(RECORDS TO USE Opens)
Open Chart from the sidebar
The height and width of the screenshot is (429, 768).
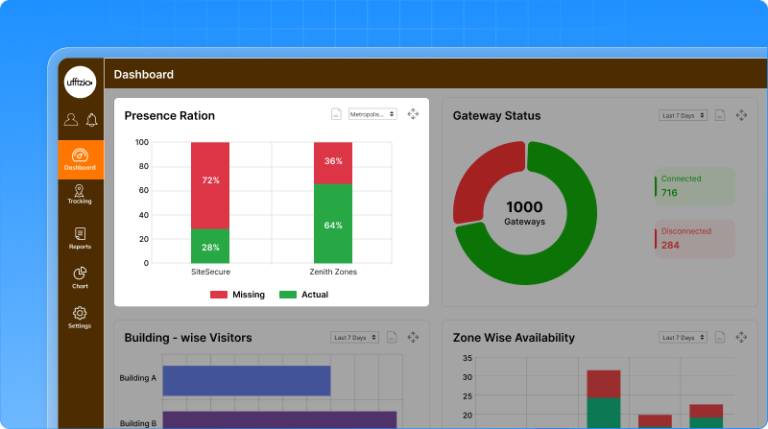pos(80,277)
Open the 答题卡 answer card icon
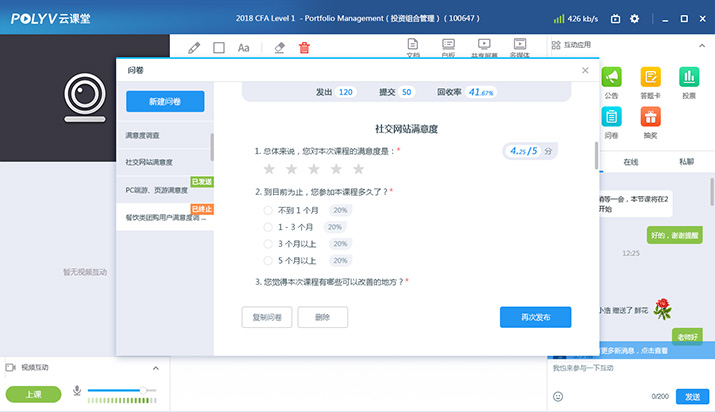The image size is (715, 412). [x=650, y=78]
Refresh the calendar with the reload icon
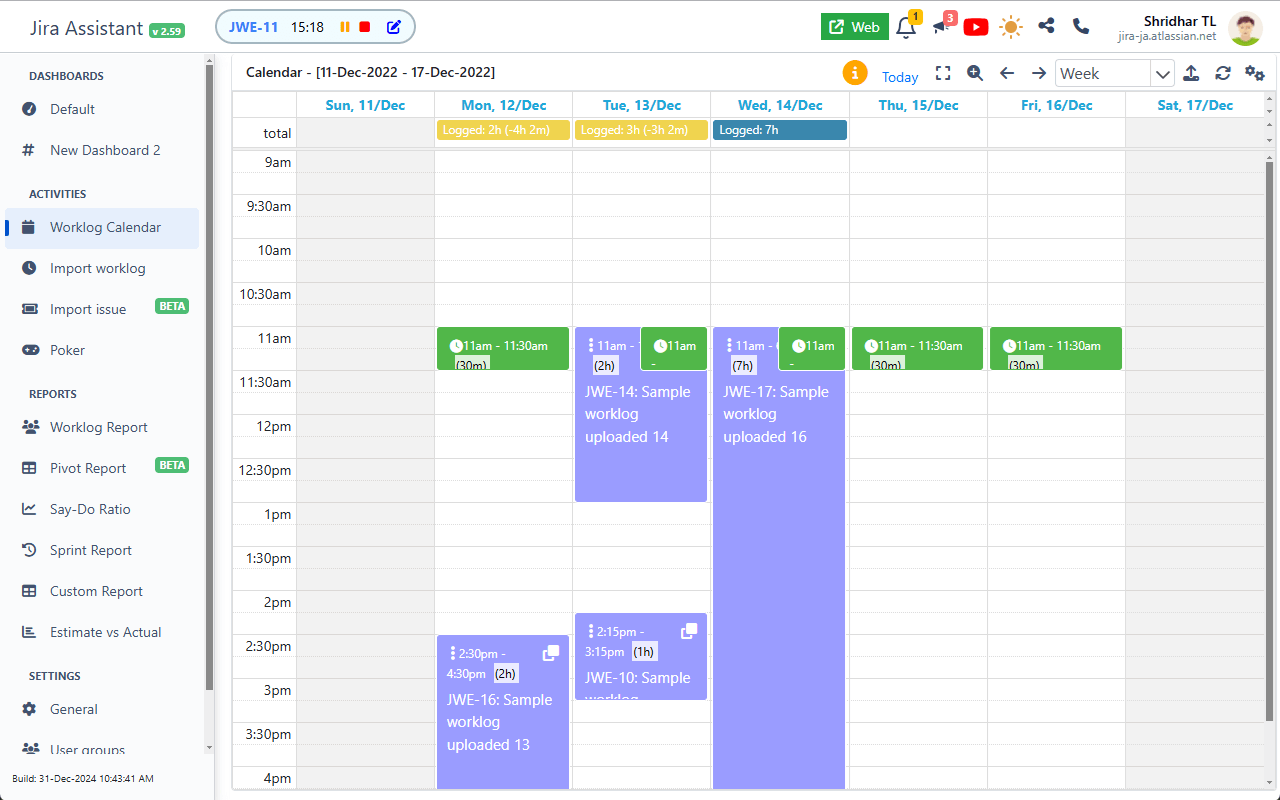The width and height of the screenshot is (1280, 800). 1222,73
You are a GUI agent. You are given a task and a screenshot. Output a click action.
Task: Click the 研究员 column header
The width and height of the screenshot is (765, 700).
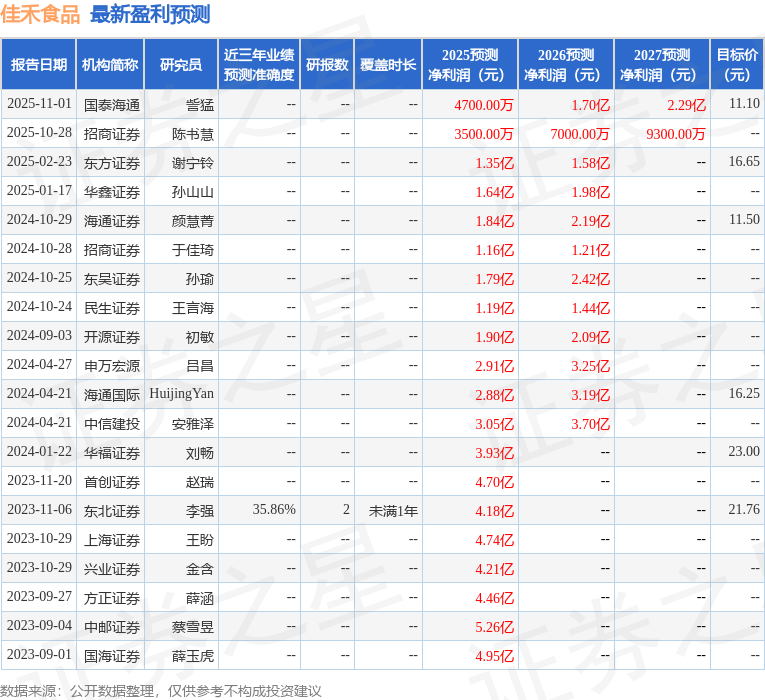click(x=181, y=65)
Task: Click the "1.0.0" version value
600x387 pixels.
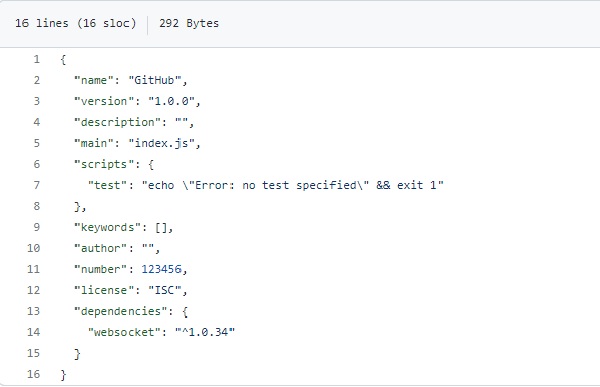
(RECORDS TO USE Closes)
INSTRUCTIONS FOR THE TASK:
In the data above, take the line with "Open the 答题卡 answer card icon", the line with "Task: Click the 研究员 column header", and every line between, and set them down exactly without pictures.

YOUR RESPONSE:
Open the 答题卡 answer card icon
The image size is (715, 412). [x=650, y=78]
Refresh the calendar with the reload icon
The width and height of the screenshot is (1280, 800). 1222,73
You are a GUI agent. You are given a task and a screenshot. Output a click action.
Task: Click the 研究员 column header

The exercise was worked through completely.